Check your understanding.
a - Can you return the part of the comment thread on quantum fields from "12. Will you" to "the wave functions?", word for word?
b - Take the comment thread on quantum fields further, starting right after its final sentence.

Passage to read.
....................

  9. Sonali Sengupta

    Can one speculate or consider that vibrations In fields are precursors to sentience or aliveness in the universe ? A not typical physics related question but I am curious

  10. Joao Victor Sant Anna Silva

    Hi doctor Sean! Thanks for the amazing video! I think it’s the hardest one in the series so far, but it’s really amazing that someone is explaining this technical things to someone without any proper training, like me! Please, keep the series and keep the explanations complete, even if it’s hard!
    I would like to recommend that you talk a little bit more in the QA about fields of vectors and wave functions… Also a bit about complex numbers would be nice hehehehe! I (guess) I know what a vector is, what a field is, and what a wave function is (something that we square to get the odds of seeing an outcome)… So, the field theory is just that the wave functions is about vectors in fields?

    I also would love to learn more about how fields interacts with each other!
    Thanks!

  11. Are there canonical quantization approaches in QFT similar to approaches in nonrelativistic QM? Are there equivalent conjugate variables?

  12. Will you tell us something about particle creators and annihilators please? I never understood where boson and fermion commutation rules are derived from.

  13. Thank you for this series. It is a pleasure to watch and learn. I just can´t find where to post questions for the Q&A follow up so I will post it here: Could you in the Q&A Follow up elaborate a bit about the false vacuum decay?

  14. i want to thank you for these great videos and i have some questions for the Q&A: are fields expending with space time? if so,at what speed,and will this expansion eventually affect the wave functions?
    and do the fields principles affect antimatter the same way as matter?

  15. Robert Honeyman

    I’m almost at the end of your book, and I must say I now understand – and fully accept – the many worlds concept. I mean, here we find ourselves stuck (for the time being?) in an alternate universe where this character Donald Trump is running the show. If that’s not proof positive of the theory, I don’t know what is.

    [sigh]

  16. Dr. Carroll,
    As Psi of Phi sub k of h squared looks like the probability that you will find that the field has the value h. Suppose you measure the field and you get some value, h, how would you know which state your field was in. It seems that any harmonic oscillator wave function has some probability of having any particular h.
....................
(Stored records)
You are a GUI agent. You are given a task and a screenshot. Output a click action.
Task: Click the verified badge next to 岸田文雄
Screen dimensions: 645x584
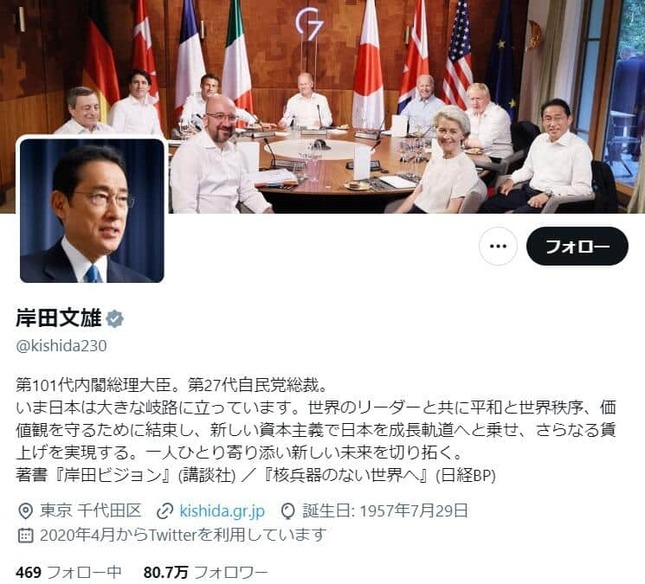tap(115, 319)
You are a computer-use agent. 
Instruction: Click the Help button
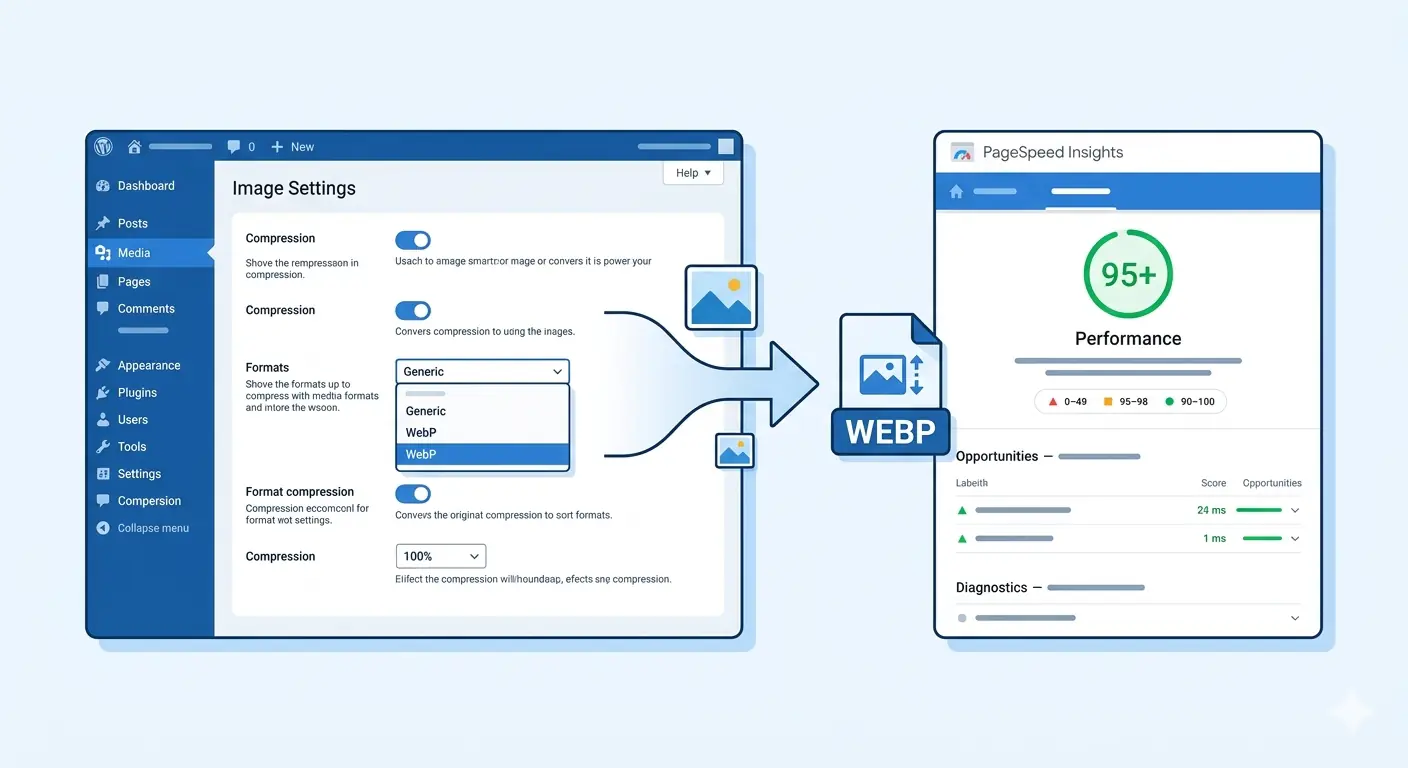[x=692, y=173]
....................
Task-by-task results.
a -
12. Will you tell us something about particle creators and annihilators please? I never understood where boson and fermion commutation rules are derived from.

  13. Thank you for this series. It is a pleasure to watch and learn. I just can´t find where to post questions for the Q&A follow up so I will post it here: Could you in the Q&A Follow up elaborate a bit about the false vacuum decay?

  14. i want to thank you for these great videos and i have some questions for the Q&A: are fields expending with space time? if so,at what speed,and will this expansion eventually affect the wave functions?

b -
    As another question, you clearly explained free fields, as expansions of plane wave modes. I can see how you might deal with confined fields, such as the “field in a box” problem, or the hydrogen atom. Could you talk to us how these confined solutions might arise? I see pictures in texts that show Feynman diagrams for the hydrogen atoms with three wavy lines and virtual photons. I’d enjoy hearing your plain English consideration of these cases.
    Thank you for these beautiful talks.
    Bernard Leikind
    University of Tampa

  17. Johnson Philip

    Thankyou for all of your videos,
    Iam a regular follower of your running series, and it’s amazing the way you explain these hard rocky ideas to us, common man as soft rice powder in a plate.
    Humbly request you to prepare your next book with this “biggest ideas” content, which is very useful for us like beginners.

    Thankyou,
    Johnson

  18. The inset to the video 9. Fields says:
    “Not quite right: the vaccuum is a product of the lowest energy state of all modes, not a superposition of them.”
    Is this correct? I learned that it is the SUM of all modes in the lowest energy state.

  19. Q: As the energy states (modes) of the wave function rise, the frequency of the modes (colored functions) also rises. This frequency rises in descrete steps as is described. Is this requency (of the colored modes) a somehow important parameter? For example does it somehow significantly correlate to the number of particles? Also is it correct to assume the requency (of the colored modes) somehow tied to the omega of the harmonic oscillator or is that not related at all?
    And thank you, for the videos.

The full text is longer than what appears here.